• rosellem
    +2

    We were able to fix it because the depression was an opportunity to push through reforms that otherwise might never have happened. Without such a major economic event, I don't see it happening again. It will get worse before it gets better.

    • spaceghoti
      +2

      I really didn't mean it to be a direct correlation. The "Golden Age" of the 1920s was followed by the economic crisis of the 1930s. We've since learned how to avoid allowing such crisis to cripple the entire nation but we're still plagued by elite interests who aren't interested in sharing anything. People aren't hungry enough for modern distractions to stop working, but it does seem like we're headed in that direction.

      • rosellem
        +3

        We've since learned how to avoid allowing such crisis to cripple the entire nation

        That's what worries me. Without a crisis I'm not sure how we get change.

        • spaceghoti
          +1

          We have to learn to create change rather than wait for it to come to us.

      • madjo
        +2

        I'm not sure if we've learned that.
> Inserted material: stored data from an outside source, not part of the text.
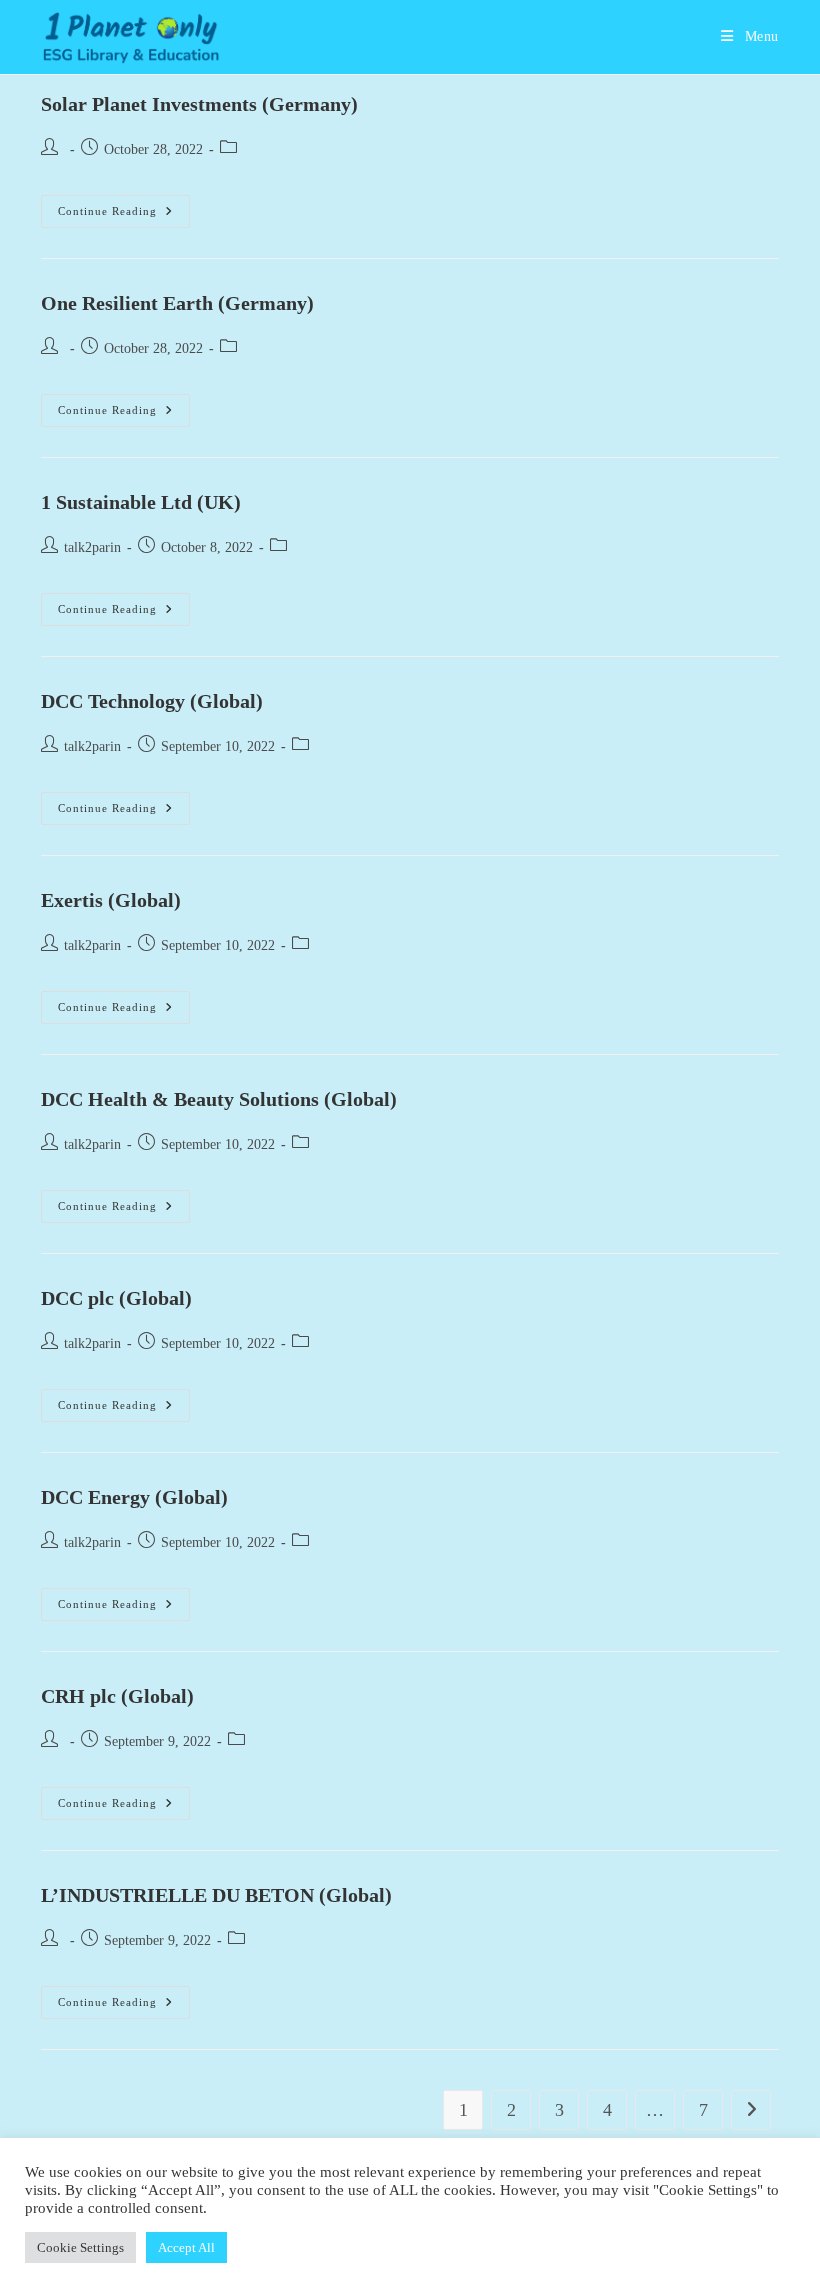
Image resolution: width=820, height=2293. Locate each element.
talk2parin (92, 547)
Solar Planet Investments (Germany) (199, 104)
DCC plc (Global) (116, 1298)
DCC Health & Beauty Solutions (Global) (219, 1099)
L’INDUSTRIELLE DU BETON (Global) (216, 1895)
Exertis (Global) (111, 900)
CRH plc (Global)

        I mean the big crisis of recent years, that happened because of bank incompetency with their subprime mortgages, was pretty devastating and has widened the income inequality gap considerably.

        • spaceghoti
          +3

          Oh, we know how. Not everyone wants to believe it, but we know how to avoid boom-and-bust cycles and how to avoid entering another Great Depression. Even Bush acknowledged the last part when he lobbied for and signed the TARP bill. The folks who insist that government regulation to prevent and stimulus to cure these problems are actually the cause aren't basing their claims on anything approximating evidence.